[RECORDS]
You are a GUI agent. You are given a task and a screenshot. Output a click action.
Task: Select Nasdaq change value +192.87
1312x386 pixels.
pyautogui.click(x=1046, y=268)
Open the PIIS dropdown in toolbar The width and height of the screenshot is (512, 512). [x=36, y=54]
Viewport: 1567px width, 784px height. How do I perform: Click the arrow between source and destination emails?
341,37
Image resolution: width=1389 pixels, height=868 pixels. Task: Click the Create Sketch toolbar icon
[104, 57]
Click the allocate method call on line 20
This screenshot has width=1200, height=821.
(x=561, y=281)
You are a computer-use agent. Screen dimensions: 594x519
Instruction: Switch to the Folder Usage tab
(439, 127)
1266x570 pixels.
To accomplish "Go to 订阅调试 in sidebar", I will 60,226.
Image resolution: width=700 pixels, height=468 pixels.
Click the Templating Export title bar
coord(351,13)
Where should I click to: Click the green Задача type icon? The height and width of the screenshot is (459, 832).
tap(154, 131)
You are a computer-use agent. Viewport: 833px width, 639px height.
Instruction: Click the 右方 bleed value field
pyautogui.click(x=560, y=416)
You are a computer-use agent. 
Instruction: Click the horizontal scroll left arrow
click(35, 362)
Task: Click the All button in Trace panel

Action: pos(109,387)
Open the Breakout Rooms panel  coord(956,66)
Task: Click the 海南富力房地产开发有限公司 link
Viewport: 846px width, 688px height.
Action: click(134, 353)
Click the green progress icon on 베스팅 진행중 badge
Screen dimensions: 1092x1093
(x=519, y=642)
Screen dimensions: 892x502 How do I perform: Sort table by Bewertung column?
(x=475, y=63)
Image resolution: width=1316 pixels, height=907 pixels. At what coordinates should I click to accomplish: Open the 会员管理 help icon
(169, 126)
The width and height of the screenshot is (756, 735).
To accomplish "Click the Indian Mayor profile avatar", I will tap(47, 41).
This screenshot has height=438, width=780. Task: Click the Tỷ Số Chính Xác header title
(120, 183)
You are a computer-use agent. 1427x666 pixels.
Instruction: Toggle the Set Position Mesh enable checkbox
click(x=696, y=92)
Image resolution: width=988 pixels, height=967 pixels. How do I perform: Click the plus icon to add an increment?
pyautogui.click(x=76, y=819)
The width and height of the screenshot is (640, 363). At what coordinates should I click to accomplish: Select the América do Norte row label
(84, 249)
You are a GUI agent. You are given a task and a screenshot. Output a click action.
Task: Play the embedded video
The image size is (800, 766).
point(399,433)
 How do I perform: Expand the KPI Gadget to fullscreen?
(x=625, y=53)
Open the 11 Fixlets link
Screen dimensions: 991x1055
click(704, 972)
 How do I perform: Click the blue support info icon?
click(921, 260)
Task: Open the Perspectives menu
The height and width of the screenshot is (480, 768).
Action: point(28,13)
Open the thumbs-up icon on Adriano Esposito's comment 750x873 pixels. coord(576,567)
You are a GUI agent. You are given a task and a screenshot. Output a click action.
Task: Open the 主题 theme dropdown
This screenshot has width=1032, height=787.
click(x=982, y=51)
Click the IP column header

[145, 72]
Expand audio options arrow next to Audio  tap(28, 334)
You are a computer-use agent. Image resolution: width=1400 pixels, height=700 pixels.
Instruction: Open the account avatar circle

[PROBLEM TO WORK ON] Update the rows above by changing "computer-use agent" to "desktop agent" wherever it occurs. Leave everything else as it is.

[RESPONSE]
You are a GUI agent. You are given a task and a screenshot. Output a click action.
Task: Select Nasdaq change value +192.87
1312x386 pixels.
pyautogui.click(x=1046, y=268)
Open the PIIS dropdown in toolbar The width and height of the screenshot is (512, 512). [x=36, y=54]
Viewport: 1567px width, 784px height. How do I perform: Click the arrow between source and destination emails?
341,37
Image resolution: width=1389 pixels, height=868 pixels. Task: Click the Create Sketch toolbar icon
[104, 57]
Click the allocate method call on line 20
This screenshot has width=1200, height=821.
(x=561, y=281)
You are a desktop agent. Screen dimensions: 594x519
Instruction: Switch to the Folder Usage tab
(439, 127)
1266x570 pixels.
To accomplish "Go to 订阅调试 in sidebar", I will 60,226.
Image resolution: width=700 pixels, height=468 pixels.
Click the Templating Export title bar
coord(351,13)
Where should I click to: Click the green Задача type icon? The height and width of the screenshot is (459, 832).
tap(154, 131)
You are a desktop agent. Viewport: 833px width, 639px height.
Instruction: Click the 右方 bleed value field
pyautogui.click(x=560, y=416)
You are a desktop agent. 
Instruction: Click the horizontal scroll left arrow
click(35, 362)
Task: Click the All button in Trace panel

Action: pos(109,387)
Open the Breakout Rooms panel  coord(956,66)
Task: Click the 海南富力房地产开发有限公司 link
Viewport: 846px width, 688px height.
Action: click(134, 353)
Click the green progress icon on 베스팅 진행중 badge
Screen dimensions: 1092x1093
(x=519, y=642)
Screen dimensions: 892x502 How do I perform: Sort table by Bewertung column?
(x=475, y=63)
Image resolution: width=1316 pixels, height=907 pixels. At what coordinates should I click to accomplish: Open the 会员管理 help icon
(169, 126)
The width and height of the screenshot is (756, 735).
To accomplish "Click the Indian Mayor profile avatar", I will tap(47, 41).
This screenshot has height=438, width=780. Task: Click the Tỷ Số Chính Xác header title
(120, 183)
You are a desktop agent. 1427x666 pixels.
Instruction: Toggle the Set Position Mesh enable checkbox
click(x=696, y=92)
Image resolution: width=988 pixels, height=967 pixels. How do I perform: Click the plus icon to add an increment?
pyautogui.click(x=76, y=819)
The width and height of the screenshot is (640, 363). At what coordinates should I click to accomplish: Select the América do Norte row label
(84, 249)
You are a GUI agent. You are given a task and a screenshot. Output a click action.
Task: Play the embedded video
The image size is (800, 766).
point(399,433)
 How do I perform: Expand the KPI Gadget to fullscreen?
(x=625, y=53)
Open the 11 Fixlets link
Screen dimensions: 991x1055
click(704, 972)
 How do I perform: Click the blue support info icon?
click(921, 260)
Task: Open the Perspectives menu
The height and width of the screenshot is (480, 768).
Action: point(28,13)
Open the thumbs-up icon on Adriano Esposito's comment 750x873 pixels. coord(576,567)
You are a GUI agent. You are given a task and a screenshot. Output a click action.
Task: Open the 主题 theme dropdown
This screenshot has width=1032, height=787.
click(x=982, y=51)
Click the IP column header

[145, 72]
Expand audio options arrow next to Audio  tap(28, 334)
You are a desktop agent. Image resolution: width=1400 pixels, height=700 pixels.
Instruction: Open the account avatar circle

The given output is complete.